Records -
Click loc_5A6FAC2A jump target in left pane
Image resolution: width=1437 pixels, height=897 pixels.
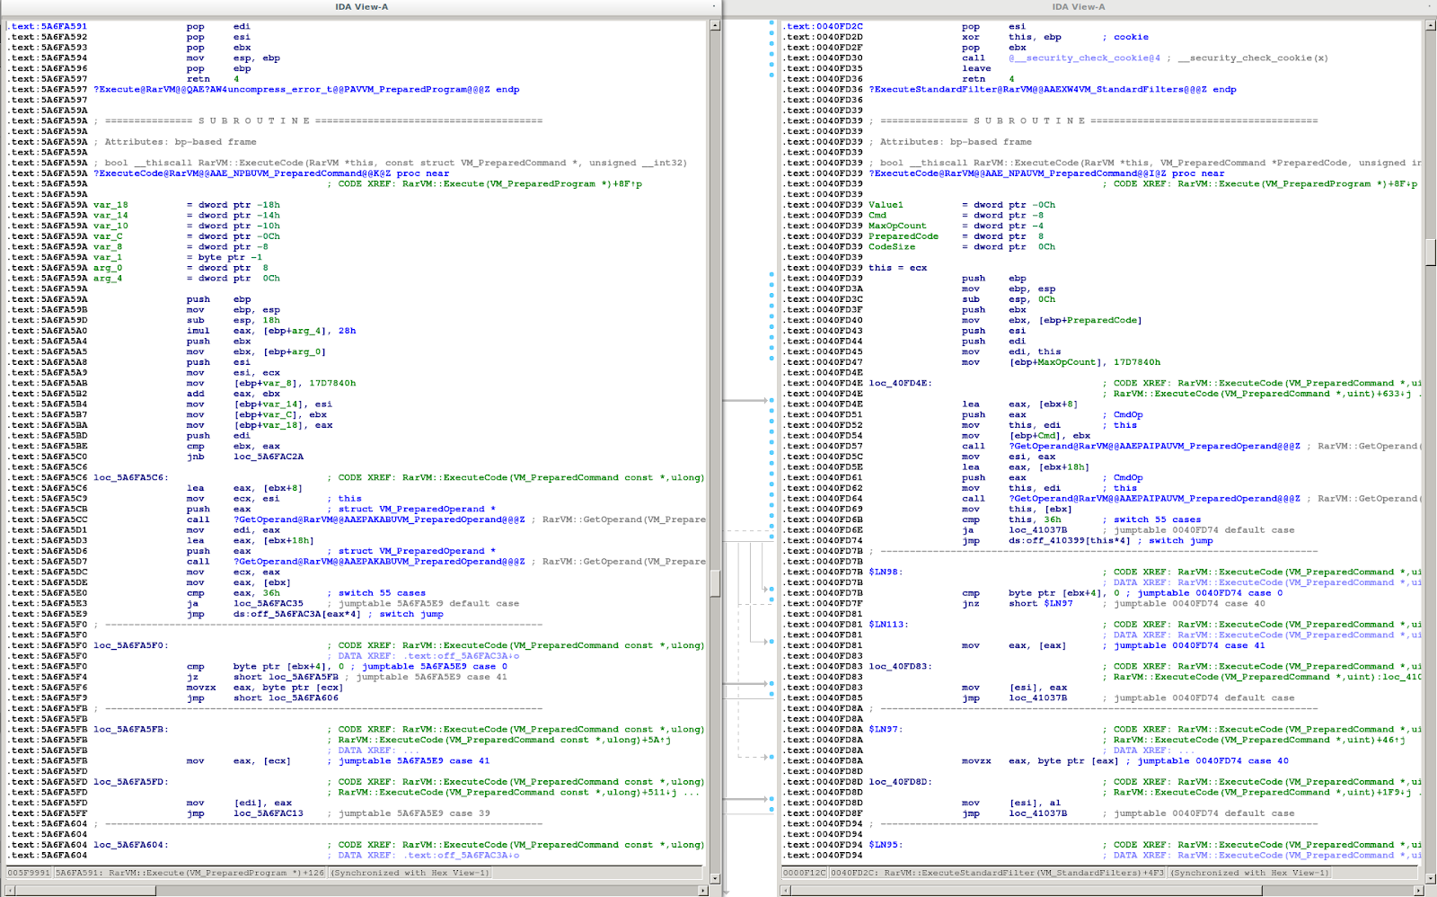pos(268,457)
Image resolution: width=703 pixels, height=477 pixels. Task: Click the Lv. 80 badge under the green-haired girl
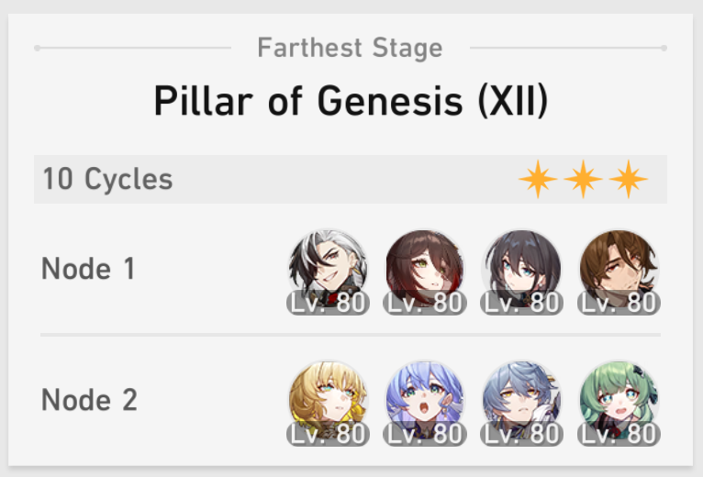(x=619, y=434)
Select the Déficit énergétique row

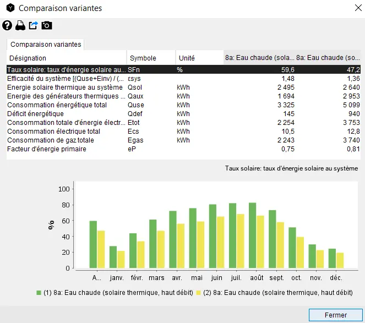pos(66,114)
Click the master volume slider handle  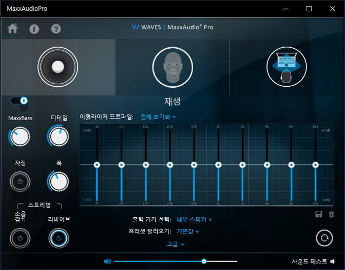[x=204, y=261]
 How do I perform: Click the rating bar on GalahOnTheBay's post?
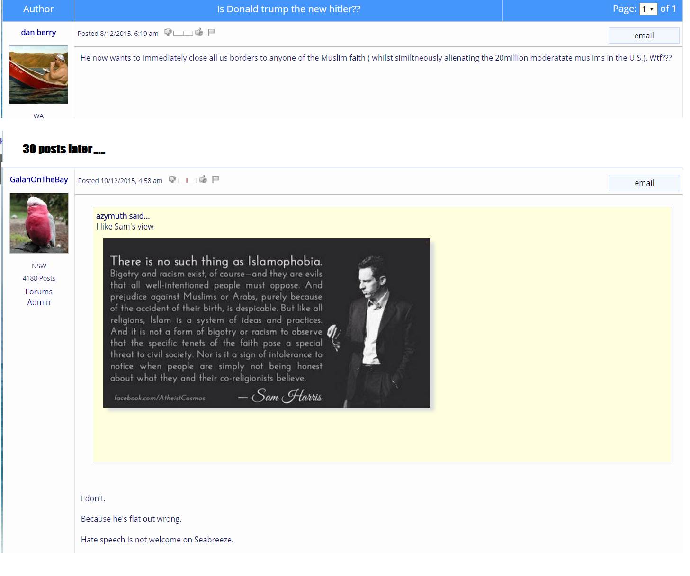(188, 180)
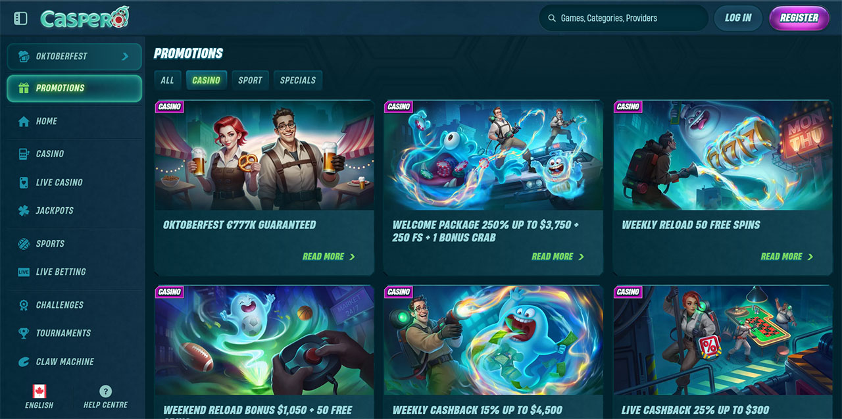Click the purple Register button
The width and height of the screenshot is (842, 419).
tap(799, 18)
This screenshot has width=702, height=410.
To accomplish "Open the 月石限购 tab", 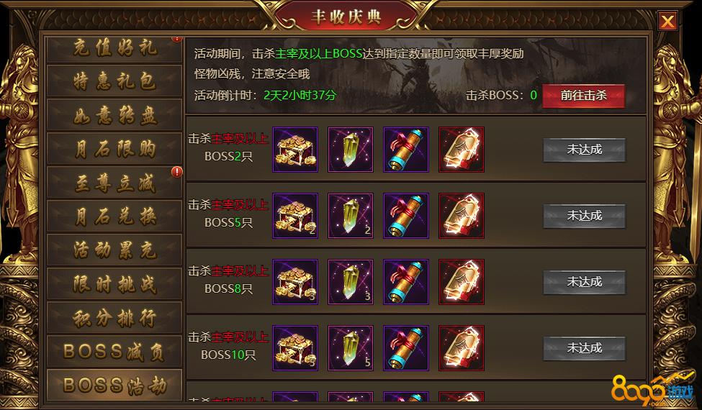I will (x=114, y=148).
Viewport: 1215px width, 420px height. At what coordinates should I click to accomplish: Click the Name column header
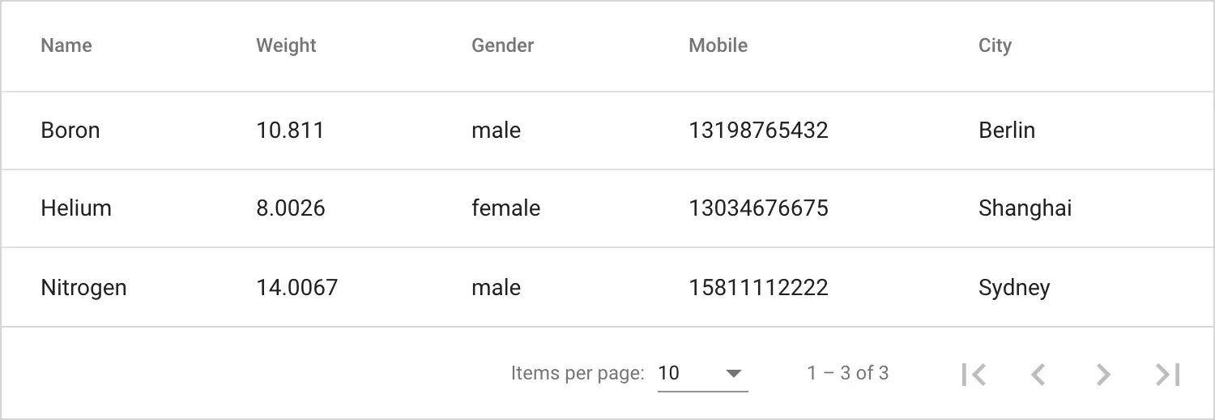[66, 45]
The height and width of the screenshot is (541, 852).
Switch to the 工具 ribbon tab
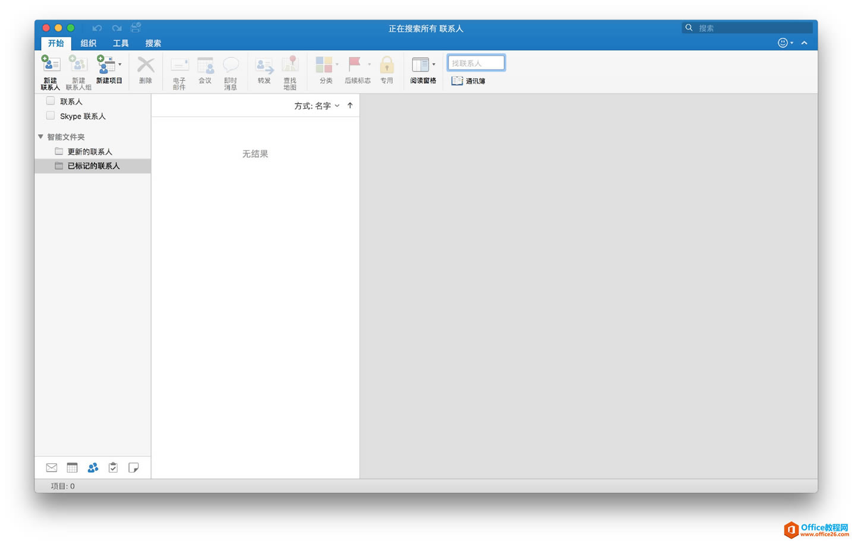coord(121,43)
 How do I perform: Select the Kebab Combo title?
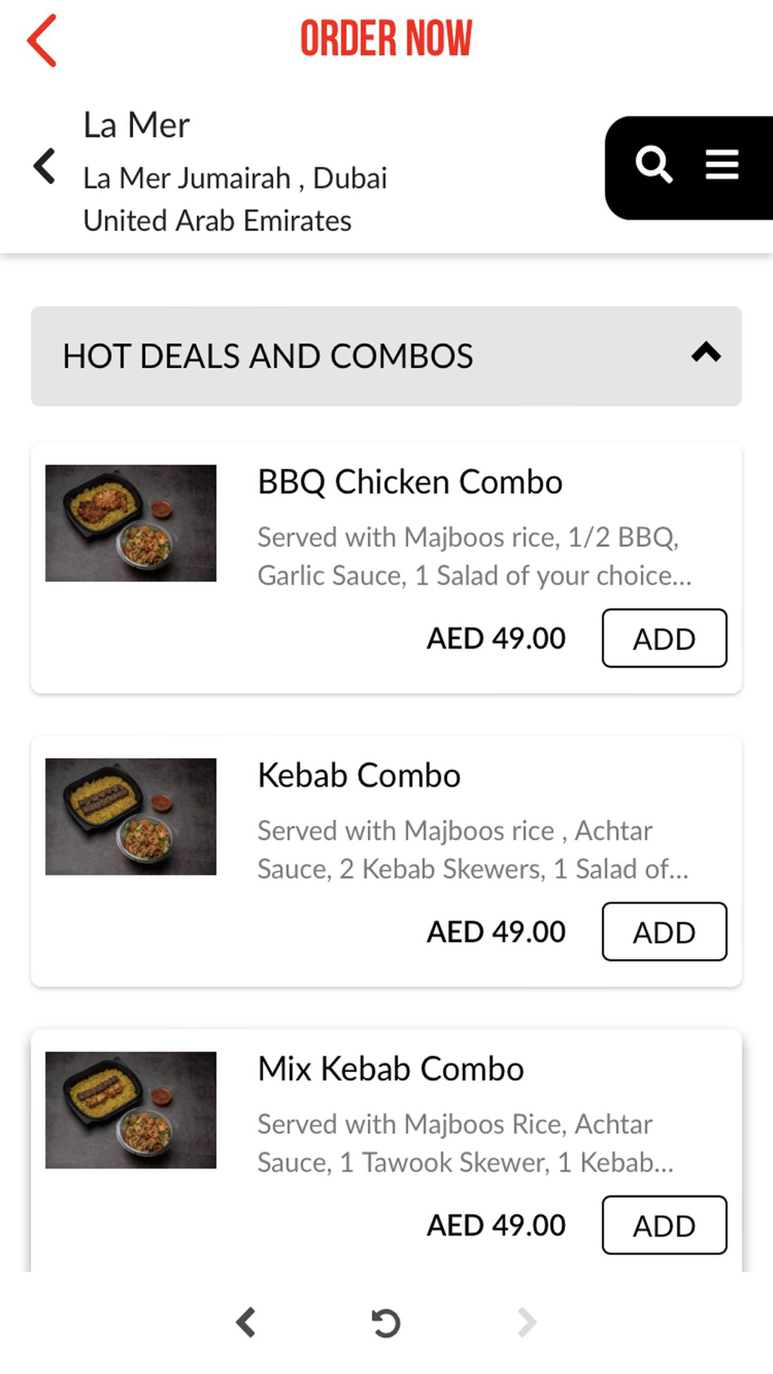(x=359, y=776)
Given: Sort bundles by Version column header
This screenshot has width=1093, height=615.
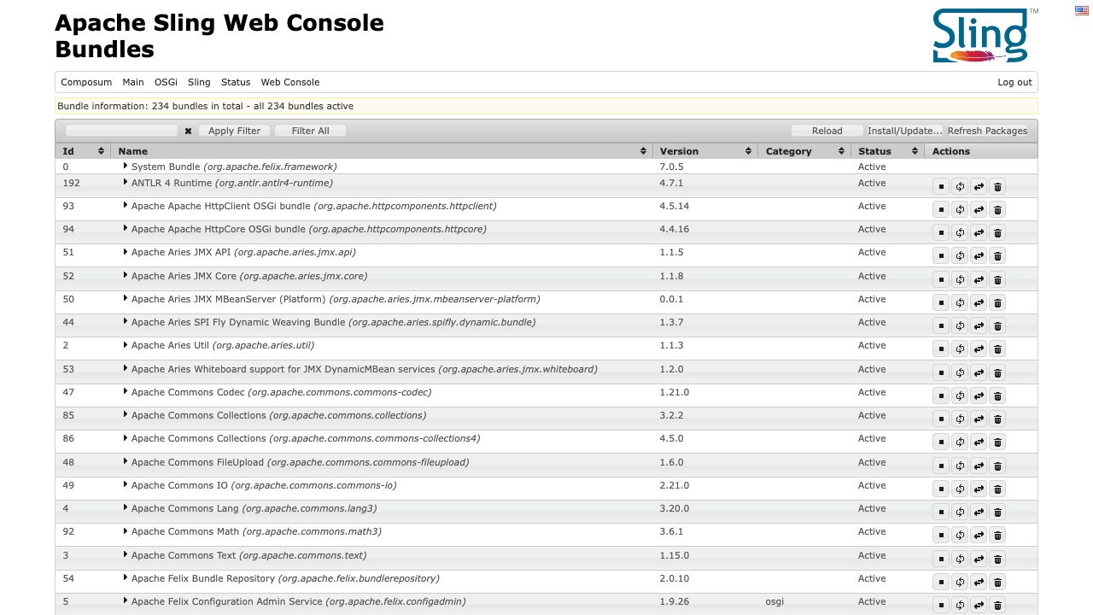Looking at the screenshot, I should pyautogui.click(x=705, y=151).
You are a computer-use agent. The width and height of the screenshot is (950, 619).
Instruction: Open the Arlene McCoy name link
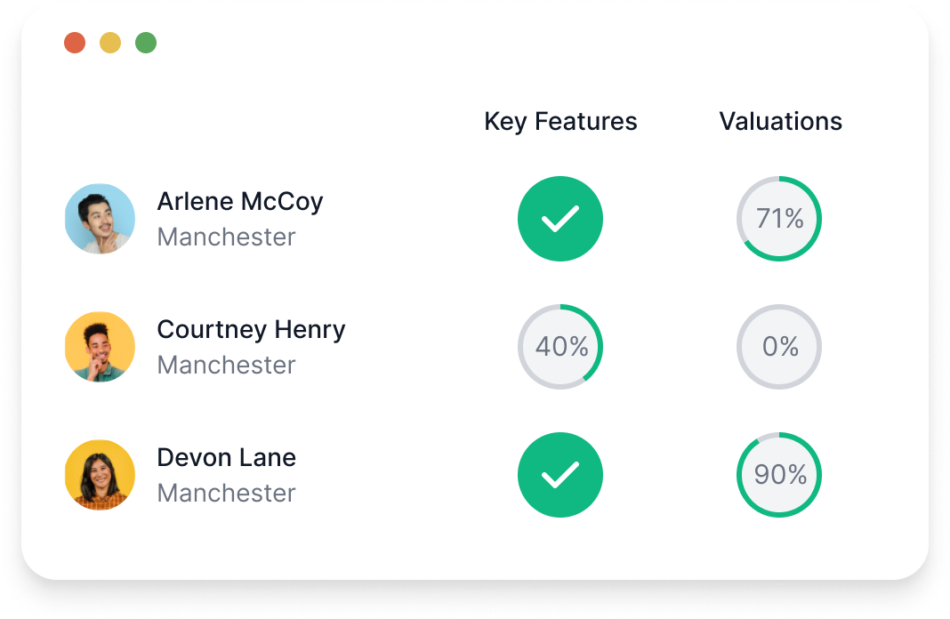click(240, 202)
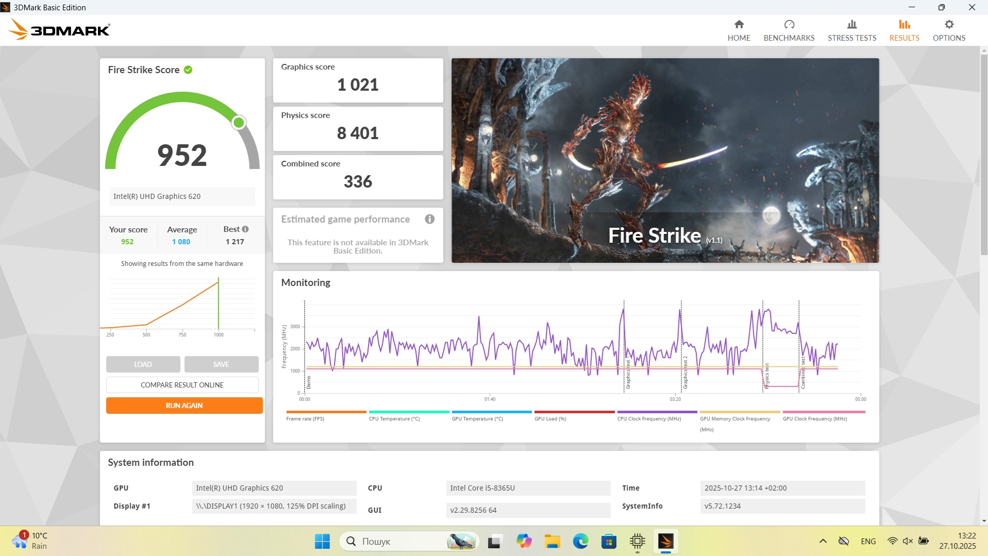This screenshot has height=556, width=988.
Task: Toggle GPU Load (%) legend item
Action: click(x=550, y=418)
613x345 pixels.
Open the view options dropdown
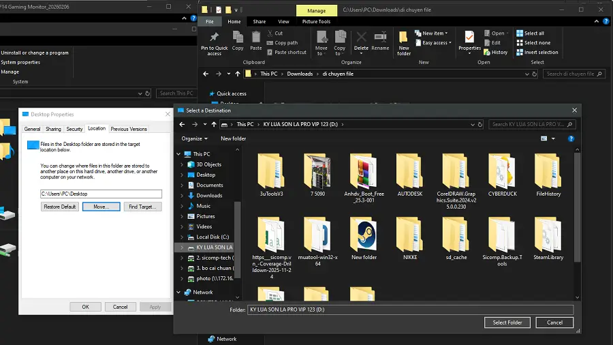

Exercise brief - Copy needed, without pictures: the lines of the listing above from the line containing "Given: Sort bundles by Version column header" up to and including the line containing "You are a computer-use", set down exactly.

Task result -
Given: Sort bundles by Version column header
This screenshot has width=1093, height=615.
Looking at the screenshot, I should pyautogui.click(x=705, y=151).
You are a computer-use agent. The width and height of the screenshot is (950, 619).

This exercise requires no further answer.